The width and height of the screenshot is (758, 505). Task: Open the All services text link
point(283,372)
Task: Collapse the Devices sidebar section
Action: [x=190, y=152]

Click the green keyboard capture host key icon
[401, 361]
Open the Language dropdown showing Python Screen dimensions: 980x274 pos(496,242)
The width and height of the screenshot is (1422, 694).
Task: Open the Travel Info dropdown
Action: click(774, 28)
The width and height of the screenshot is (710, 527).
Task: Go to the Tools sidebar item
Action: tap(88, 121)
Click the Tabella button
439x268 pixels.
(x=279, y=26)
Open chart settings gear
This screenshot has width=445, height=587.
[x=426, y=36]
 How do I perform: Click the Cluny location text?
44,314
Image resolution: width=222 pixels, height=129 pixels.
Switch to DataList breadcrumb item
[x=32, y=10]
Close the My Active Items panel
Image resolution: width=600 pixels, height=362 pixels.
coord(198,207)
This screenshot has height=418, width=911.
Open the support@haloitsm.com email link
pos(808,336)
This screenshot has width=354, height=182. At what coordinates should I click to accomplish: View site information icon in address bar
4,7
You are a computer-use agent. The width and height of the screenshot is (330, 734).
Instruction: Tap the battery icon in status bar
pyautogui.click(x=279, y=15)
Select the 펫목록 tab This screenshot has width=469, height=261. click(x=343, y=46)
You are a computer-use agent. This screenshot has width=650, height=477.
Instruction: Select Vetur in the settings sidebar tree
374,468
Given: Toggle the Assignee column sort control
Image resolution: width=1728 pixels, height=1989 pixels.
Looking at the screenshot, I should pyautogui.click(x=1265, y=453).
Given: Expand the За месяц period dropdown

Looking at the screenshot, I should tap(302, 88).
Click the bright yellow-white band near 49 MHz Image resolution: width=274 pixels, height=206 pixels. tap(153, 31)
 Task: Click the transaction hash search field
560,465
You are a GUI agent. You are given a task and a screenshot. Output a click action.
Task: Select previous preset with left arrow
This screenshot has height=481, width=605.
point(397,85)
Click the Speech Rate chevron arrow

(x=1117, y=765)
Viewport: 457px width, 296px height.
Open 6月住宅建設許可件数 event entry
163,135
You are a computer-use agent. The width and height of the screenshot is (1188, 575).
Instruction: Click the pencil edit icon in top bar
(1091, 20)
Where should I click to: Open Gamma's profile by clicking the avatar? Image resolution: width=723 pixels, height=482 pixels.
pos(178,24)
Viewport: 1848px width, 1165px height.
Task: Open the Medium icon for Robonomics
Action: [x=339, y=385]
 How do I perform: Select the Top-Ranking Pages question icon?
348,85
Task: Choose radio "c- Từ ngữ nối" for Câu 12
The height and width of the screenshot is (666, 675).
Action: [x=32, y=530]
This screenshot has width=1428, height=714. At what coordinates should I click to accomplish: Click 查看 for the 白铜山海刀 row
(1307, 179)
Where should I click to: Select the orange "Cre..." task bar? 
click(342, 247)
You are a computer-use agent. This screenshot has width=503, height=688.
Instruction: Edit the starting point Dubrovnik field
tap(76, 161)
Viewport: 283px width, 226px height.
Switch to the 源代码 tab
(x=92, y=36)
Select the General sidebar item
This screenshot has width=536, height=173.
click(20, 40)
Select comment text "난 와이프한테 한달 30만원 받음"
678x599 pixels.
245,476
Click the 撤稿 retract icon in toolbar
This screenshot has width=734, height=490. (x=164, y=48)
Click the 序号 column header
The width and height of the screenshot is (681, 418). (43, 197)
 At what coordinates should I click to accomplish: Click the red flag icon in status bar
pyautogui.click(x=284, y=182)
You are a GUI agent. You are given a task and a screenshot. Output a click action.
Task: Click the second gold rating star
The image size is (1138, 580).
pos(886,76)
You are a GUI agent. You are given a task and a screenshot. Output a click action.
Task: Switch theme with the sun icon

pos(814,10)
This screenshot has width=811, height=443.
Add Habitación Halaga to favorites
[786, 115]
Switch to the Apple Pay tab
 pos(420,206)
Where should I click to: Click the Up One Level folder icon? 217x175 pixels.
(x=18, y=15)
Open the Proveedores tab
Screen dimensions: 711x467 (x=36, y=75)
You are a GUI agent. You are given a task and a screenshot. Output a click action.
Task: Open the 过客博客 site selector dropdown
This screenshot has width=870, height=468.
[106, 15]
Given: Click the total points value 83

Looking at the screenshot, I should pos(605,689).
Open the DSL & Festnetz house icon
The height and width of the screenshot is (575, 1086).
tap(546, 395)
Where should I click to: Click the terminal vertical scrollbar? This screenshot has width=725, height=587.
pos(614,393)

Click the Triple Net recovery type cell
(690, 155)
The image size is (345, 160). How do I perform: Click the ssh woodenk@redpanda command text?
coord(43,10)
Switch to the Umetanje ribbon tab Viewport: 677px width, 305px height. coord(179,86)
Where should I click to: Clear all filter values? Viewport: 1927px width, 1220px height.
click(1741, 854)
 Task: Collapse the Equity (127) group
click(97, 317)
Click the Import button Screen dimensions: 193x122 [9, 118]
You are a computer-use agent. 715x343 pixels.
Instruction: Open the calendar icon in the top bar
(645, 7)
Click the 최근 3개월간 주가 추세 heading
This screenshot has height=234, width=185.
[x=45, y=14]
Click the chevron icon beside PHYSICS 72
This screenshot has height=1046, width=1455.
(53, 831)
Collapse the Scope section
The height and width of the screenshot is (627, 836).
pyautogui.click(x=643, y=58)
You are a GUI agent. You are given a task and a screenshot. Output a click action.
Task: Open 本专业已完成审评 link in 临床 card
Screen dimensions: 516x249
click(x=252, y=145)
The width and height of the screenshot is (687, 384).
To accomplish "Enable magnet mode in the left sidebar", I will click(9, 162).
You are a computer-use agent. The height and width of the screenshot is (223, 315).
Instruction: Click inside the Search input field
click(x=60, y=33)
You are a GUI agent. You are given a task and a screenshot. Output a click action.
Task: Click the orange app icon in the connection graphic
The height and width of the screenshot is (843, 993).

## WHAT YOU WILL DO
Copy the lines of the records that begin with the line containing "Where should I click to: Click the terminal" and end with the line containing "click(x=60, y=33)", reproducing them exactly.

## CORRECT RESPONSE
Where should I click to: Click the terminal vertical scrollbar? This screenshot has width=725, height=587.
pos(614,393)

Click the Triple Net recovery type cell
(690, 155)
The image size is (345, 160). How do I perform: Click the ssh woodenk@redpanda command text?
coord(43,10)
Switch to the Umetanje ribbon tab Viewport: 677px width, 305px height. coord(179,86)
Where should I click to: Clear all filter values? Viewport: 1927px width, 1220px height.
click(1741, 854)
 Task: Collapse the Equity (127) group
click(97, 317)
Click the Import button Screen dimensions: 193x122 [9, 118]
You are a computer-use agent. 715x343 pixels.
Instruction: Open the calendar icon in the top bar
(645, 7)
Click the 최근 3개월간 주가 추세 heading
This screenshot has height=234, width=185.
[x=45, y=14]
Click the chevron icon beside PHYSICS 72
This screenshot has height=1046, width=1455.
(53, 831)
Collapse the Scope section
The height and width of the screenshot is (627, 836).
pyautogui.click(x=643, y=58)
You are a GUI agent. You are given a task and a screenshot. Output a click action.
Task: Open 本专业已完成审评 link in 临床 card
Screen dimensions: 516x249
click(x=252, y=145)
The width and height of the screenshot is (687, 384).
To accomplish "Enable magnet mode in the left sidebar", I will click(9, 162).
You are a computer-use agent. The height and width of the screenshot is (223, 315).
Instruction: Click inside the Search input field
click(x=60, y=33)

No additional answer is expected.